On the Rise

Globally, eight of the world’s ten largest cities are near an ocean, as reported by the U.N. Atlas of the Oceans. In the United States, almost forty percent of the population lives in relatively high-population-density coastal areas, where sea levels play a major a role in flooding, erosion and storm hazards. According to chapter two of The National Academies Press, there are three main contributors to rising sea levels: Thermal expansion, melting of glaciers and polar ice caps and ice loss from Greenland and West Antarctica. Higher sea levels mean more frequent nuisance floods, which are floods that inconvenience civilized areas, overwhelming drain systems and eroding infrastructure. Nuisance flooding is predicted to be over 300 percent more frequent among coastal cities, compared to just 50 years ago.

Average temperatures have risen about 1 degree celsius since the 1800s, last year being the hottest ever recorded, surpassing the mark set the year before, as stated by Climate Central. National Geographic scientists report worldwide sea levels have been increasing at a rate of about 0.14 inches per year since the early 1990s.

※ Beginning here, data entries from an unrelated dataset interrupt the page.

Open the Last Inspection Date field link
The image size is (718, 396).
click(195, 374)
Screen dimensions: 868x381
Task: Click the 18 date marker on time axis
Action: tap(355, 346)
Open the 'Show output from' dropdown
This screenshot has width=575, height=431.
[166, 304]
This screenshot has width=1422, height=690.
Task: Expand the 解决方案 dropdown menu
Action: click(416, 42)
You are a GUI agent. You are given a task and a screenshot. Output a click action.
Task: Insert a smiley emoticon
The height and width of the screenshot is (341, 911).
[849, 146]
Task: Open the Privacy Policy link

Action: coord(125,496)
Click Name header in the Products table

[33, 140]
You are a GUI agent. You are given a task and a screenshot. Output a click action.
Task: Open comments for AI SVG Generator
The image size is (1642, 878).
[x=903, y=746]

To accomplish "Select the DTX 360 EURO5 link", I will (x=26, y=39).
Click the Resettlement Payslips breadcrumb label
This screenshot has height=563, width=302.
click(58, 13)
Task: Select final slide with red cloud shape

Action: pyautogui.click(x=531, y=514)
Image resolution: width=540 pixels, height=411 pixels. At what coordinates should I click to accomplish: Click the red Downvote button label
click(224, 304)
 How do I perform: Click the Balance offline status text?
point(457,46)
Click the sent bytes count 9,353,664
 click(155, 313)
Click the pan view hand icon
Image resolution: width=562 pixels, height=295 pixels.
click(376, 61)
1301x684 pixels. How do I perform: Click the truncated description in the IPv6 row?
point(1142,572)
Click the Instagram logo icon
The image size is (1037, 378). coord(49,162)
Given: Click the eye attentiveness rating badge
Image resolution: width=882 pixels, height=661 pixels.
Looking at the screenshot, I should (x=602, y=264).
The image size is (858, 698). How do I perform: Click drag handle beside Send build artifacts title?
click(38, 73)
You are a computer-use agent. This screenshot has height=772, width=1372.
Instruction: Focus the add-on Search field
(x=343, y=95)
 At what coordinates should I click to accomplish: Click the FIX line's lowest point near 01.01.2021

Even though many people are hopeful of combatting the rise of sea levels, there is not much that can be done momentarily to halt the process. As stated in a Climate Central Article, even if humans quickly stop polluting the atmosphere, potentially lowering temperature rise or at least keeping it stable around 2 degrees Celsius (3.8 degrees Fahrenheit), seas may still rise by an additional 9 to 24 inches within the next century.